_DOCUMENT EXCERPT_
··········
I am coding a simple algorithm in numba and raw CUDA C using cupy. I am seeing a 3x performance difference, which is a lot.

The code below outputs on my local P100:

$ python demo_cupy_brute_rawkernel.py 1000000
cupy+CUDA events: 11133.681315104166 ms
cupy+CUDA wall  : 15018.668174743652 ms
numba events: 34106.19140625 ms
numba wall  : 45484.97438430786 ms

Here is the code:

import sys
import time

import cupy as cp
import numpy as np
from numba import cuda

source_code = """\
extern "C"{

__global__ void brute_force_pairs_kernel(
    float* x1, float* y1, float* z1, float* w1,
    float* x2, float* y2, float* z2, float* w2,
    float* rbins_squared, float* result,
    int n1, int n2, int nbins) {

    size_t start = threadIdx.x + blockIdx.x * blockDim.x;
    size_t stride = blockDim.x * gridDim.x;

    for (size_t i = start; i < n1; i += stride) {
        float px = x1[i];
        float py = y1[i];
        float pz = z1[i];
        float pw = w1[i];

        for (size_t j = 0; j < n2; j++) {
            float qx = x2[j];
            float qy = y2[j];
            float qz = z2[j];
            float qw = w2[j];

            float dx = px - qx;
            float dy = py - qy;
            float dz = pz - qz;
            float wprod = pw * qw;
            float dsq = dx * dx + dy * dy + dz * dz;

            int k = nbins - 1;
            while (dsq <= rbins_squared[k]) {
                atomicAdd(&(result[k-1]), wprod);
                k -= 1;
                if (k <= 0) break;
            }
        }
    }
}

}
"""

# compile and load CUDA kernel using CuPy
brute_force_pairs_kernel = cp.RawKernel(
    source_code, 'brute_force_pairs_kernel')

# parameters
blocks = 512
threads = 512
if len(sys.argv) > 1:
    npoints = int(sys.argv[1])
else:
    npoints = 100_000
n1 = npoints
n2 = npoints

# make the data
DEFAULT_RBINS_SQUARED = (np.logspace(
    np.log10(0.1/1e3), np.log10(40/1e3), 20)**2).astype(np.float32)
··········
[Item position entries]

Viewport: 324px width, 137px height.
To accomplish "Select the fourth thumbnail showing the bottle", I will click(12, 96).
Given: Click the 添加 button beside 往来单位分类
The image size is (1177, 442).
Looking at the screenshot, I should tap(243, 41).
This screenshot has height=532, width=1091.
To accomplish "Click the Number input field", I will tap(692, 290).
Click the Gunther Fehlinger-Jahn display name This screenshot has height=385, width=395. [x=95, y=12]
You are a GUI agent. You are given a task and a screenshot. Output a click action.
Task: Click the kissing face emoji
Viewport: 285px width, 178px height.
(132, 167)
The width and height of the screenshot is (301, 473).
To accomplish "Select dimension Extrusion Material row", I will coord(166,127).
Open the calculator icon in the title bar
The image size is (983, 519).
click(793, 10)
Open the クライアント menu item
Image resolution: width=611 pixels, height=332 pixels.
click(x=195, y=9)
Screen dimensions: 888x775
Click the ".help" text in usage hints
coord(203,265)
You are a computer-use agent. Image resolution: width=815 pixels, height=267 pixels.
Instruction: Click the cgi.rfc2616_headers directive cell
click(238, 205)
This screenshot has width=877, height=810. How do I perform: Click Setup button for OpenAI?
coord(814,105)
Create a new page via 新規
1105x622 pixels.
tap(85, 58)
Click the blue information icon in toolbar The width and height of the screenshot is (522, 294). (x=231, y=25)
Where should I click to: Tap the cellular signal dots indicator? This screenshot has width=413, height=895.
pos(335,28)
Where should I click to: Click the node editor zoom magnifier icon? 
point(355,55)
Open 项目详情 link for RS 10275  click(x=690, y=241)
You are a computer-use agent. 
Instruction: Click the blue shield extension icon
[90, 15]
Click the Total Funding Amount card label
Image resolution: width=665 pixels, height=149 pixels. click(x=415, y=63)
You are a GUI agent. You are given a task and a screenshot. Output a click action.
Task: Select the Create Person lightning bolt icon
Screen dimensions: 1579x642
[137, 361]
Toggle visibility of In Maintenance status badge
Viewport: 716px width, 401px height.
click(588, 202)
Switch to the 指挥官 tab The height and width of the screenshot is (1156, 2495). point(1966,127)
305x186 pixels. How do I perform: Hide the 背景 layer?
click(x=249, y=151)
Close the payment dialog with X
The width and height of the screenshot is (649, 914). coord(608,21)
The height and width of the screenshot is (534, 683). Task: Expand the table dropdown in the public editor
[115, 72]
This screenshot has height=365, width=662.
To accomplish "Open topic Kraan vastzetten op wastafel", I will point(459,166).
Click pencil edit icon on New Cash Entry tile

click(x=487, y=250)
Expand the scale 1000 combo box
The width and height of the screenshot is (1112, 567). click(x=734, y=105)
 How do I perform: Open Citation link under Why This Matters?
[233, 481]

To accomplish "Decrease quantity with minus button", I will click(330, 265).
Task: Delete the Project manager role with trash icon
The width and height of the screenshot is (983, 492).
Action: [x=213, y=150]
··········
_REQUEST 1_
According to the CUDA timing post, on which GPU were the reported timings measured?
_REQUEST 2_
Reproduce the part of the CUDA timing post between "# parameters" and "np.log10(0.1/1e3), np.log10(40/1e3), 20)**2).astype(np.float32)", inclusive.

_EXPECTED OUTPUT 1_
A local P100.

_EXPECTED OUTPUT 2_
# parameters
blocks = 512
threads = 512
if len(sys.argv) > 1:
    npoints = int(sys.argv[1])
else:
    npoints = 100_000
n1 = npoints
n2 = npoints

# make the data
DEFAULT_RBINS_SQUARED = (np.logspace(
    np.log10(0.1/1e3), np.log10(40/1e3), 20)**2).astype(np.float32)